Reputation: 3461
Code that works under Pandas 1.3.5 and python 3.7 or earlier:
import pandas as pd
import numpy as np
hex_name = '123456abc'
multi_sub_dir_id_list = [hex_name, hex_name, hex_name]
multi_leaf_node_dirs = ['one', 'two', 'three']
x_dir_multi_index = pd.MultiIndex.from_arrays ([multi_sub_dir_id_list, multi_leaf_node_dirs], names = ['hex_name', 'leaf_name'])
leaf_name = 'one'
dirpath = '/a/string/path'
task_path_str = 'thepath'
multi_exec_df = pd.DataFrame (data = None, columns = x_dir_multi_index)
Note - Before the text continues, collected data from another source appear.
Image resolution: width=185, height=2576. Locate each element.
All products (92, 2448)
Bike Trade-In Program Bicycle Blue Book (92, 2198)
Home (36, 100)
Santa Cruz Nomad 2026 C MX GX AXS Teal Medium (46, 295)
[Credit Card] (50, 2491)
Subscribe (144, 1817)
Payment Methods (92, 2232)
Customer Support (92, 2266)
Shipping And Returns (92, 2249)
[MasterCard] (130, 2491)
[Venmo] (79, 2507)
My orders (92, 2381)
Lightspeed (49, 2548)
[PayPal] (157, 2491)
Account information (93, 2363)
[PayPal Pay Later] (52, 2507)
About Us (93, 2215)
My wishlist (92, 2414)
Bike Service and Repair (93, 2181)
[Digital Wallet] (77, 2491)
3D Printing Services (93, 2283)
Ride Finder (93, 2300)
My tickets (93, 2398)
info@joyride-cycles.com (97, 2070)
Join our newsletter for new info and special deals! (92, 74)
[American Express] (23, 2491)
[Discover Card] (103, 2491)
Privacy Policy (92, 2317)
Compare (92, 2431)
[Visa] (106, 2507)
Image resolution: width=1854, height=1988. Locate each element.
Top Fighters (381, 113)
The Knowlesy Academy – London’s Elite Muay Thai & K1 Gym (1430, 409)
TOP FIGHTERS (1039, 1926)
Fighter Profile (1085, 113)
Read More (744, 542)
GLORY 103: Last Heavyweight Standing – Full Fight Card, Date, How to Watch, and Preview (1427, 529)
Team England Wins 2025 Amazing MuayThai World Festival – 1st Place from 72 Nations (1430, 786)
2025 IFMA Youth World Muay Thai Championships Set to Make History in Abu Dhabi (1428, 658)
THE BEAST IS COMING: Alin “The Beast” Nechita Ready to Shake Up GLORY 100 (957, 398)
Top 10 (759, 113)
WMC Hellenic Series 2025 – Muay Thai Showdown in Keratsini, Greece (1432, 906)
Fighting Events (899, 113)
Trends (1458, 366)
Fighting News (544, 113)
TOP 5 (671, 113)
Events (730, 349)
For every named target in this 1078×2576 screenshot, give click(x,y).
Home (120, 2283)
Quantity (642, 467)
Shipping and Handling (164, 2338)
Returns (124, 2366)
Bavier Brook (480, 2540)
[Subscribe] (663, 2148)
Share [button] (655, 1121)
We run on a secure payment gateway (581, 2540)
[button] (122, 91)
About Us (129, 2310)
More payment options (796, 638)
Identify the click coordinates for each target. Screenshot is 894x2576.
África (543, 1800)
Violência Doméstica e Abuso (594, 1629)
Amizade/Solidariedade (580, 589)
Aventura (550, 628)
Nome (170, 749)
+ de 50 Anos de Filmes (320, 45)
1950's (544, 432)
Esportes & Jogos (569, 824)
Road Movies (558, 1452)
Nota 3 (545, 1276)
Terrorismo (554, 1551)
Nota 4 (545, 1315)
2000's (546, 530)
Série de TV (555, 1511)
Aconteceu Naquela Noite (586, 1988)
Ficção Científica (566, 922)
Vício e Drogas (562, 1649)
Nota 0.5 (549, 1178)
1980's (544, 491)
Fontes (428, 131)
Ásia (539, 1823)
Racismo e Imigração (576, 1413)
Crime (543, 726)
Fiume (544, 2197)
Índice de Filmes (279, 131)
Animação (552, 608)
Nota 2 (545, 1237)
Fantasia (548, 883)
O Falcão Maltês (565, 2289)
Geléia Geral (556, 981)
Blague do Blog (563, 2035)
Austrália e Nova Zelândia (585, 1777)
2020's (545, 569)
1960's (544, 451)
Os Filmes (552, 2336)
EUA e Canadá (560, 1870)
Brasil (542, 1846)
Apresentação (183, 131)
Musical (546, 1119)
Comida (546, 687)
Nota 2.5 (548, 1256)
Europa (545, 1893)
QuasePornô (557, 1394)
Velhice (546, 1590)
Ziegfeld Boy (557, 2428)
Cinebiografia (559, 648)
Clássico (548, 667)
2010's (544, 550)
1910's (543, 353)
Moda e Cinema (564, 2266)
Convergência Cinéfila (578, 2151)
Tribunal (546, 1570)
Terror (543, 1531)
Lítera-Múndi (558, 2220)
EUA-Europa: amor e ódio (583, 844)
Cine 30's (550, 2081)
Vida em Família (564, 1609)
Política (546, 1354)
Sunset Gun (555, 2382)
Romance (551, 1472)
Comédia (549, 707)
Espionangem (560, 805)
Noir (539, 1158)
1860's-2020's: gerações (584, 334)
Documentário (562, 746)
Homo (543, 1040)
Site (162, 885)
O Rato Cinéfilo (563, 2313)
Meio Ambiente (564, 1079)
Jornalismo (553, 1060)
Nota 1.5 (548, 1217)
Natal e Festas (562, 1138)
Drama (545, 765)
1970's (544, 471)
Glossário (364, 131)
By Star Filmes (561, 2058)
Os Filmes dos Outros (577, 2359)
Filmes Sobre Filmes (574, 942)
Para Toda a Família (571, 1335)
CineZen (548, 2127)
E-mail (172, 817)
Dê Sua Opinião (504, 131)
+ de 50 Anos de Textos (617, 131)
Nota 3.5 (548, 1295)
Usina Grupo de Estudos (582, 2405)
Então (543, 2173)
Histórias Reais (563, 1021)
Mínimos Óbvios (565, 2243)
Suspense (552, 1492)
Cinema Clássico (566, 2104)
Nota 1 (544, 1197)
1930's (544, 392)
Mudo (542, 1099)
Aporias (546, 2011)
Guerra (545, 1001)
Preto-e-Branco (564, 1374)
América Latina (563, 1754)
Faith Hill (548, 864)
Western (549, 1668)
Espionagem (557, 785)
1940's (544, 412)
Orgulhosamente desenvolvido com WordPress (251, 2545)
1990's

multi_exec_df.loc[task_path_str] = np.nan
multi_exec_df.loc[task_path_str][hex_name, leaf_name] = dirpath
Starting with python 3.8, once something has been assigned anything, all future assignments are ignored. Current code is failing under Python 3.11.0 and Pandas 1.5.1
Is this formulation no longer allowed?
What it should look like after the above:
hex_name leaf_name
123456abc one /a/string/path
two NaN
three NaN
What it does look like after the above:
> multi_exec_df.loc[task_path_str]
hex_name leaf_name
123456abc one NaN
two NaN
three NaN
Name: thepath, dtype: float64
What I'm running for this test
Python 3.10.8 (main, Oct 13 2022, 09:48:40) [Clang 14.0.0 (clang-1400.0.29.102)] on darwin
print(pd.__version__)
1.5.2
Upvotes: 0
Views: 122
Reputation: 11603
Here is my interpretation of what your code does.
Your setup code:
import pandas as pd
import numpy as np
hex_name = '123456abc'
multi_sub_dir_id_list = [hex_name, hex_name, hex_name]
multi_leaf_node_dirs = ['one', 'two', 'three']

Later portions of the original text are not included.